Gee, TUT, you’ve insulted my hometown and my ethnic heritage. That’s not very nice.
Still, I hate the BBQ Pit, and watching people beat each other up. So, even though you started this squabble, I will not join in this barroom melee by breaking a balsawood chair over your head while Ukelele Ike obliviously plays tonky-tonk piano and drags on his cigarette.
I will say that, despite all your foul language and extremeism, you make a few sound observations (confusing Queens layout, bad drivers, full-of-themselves people, etc.) in your OP. And there are thousands of kneejerk NYC apologists who will defend anything in the name of hometown honor; IMHO, they are just as biased as you, refusing to see the bad things, the way you refuse to see the good.
But, if you have any real open mind about this topic, I’ve got a few suggestions for you.

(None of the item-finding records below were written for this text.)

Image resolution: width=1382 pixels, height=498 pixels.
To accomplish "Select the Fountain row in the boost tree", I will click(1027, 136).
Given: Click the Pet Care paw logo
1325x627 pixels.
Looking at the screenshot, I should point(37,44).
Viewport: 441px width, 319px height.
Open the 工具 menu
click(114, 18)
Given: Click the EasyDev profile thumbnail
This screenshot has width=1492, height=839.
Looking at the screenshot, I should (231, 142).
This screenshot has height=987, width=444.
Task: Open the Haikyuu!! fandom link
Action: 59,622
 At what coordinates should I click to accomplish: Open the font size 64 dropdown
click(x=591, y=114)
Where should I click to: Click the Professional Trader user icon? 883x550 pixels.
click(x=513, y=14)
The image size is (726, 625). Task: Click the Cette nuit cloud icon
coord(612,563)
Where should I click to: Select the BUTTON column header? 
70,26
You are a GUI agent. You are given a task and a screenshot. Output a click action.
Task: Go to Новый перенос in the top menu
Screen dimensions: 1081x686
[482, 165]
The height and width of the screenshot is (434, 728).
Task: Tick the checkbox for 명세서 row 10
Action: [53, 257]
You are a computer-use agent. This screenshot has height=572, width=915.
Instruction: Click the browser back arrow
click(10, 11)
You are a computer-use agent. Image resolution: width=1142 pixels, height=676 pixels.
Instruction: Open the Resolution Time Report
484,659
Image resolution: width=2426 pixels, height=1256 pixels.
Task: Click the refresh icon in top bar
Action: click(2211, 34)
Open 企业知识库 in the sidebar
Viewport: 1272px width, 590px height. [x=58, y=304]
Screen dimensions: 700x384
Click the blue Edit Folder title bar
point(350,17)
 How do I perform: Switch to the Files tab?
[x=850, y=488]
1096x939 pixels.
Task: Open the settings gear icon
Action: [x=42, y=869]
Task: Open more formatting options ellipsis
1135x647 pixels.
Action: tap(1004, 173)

I’ve learned that when you travel to a new place, to get the most from the experience, you should experience it on its terms, not yours. Don’t bring your smaller-town expectations – about traffic, and natives, and ethnic groups – with you. Come with an open mind, or frankly, don’t come at all. (I didn’t mean that as a snipe, incidentally; I just meant, why bother coming if you want everything to be exactly like it is at home?)
I was very amused by the whole John Rocker thing. The funny thing was that John Rocker was exactly right in his description of the #7 train. Rocker’s crime wasn’t that he described it wrong, but that he implied that, because the #7 is different from what he’s used to, it was a bad thing.
TUT, when “doing” NYC, it helps a lot if you’ve got a native who knows his/her shit to show you around. I’ll even volunteer if I’m free next time you’re in town. (No kidding.)
Oh, and friedo, Manhattan is bigger than ten square miles; more like 26ish.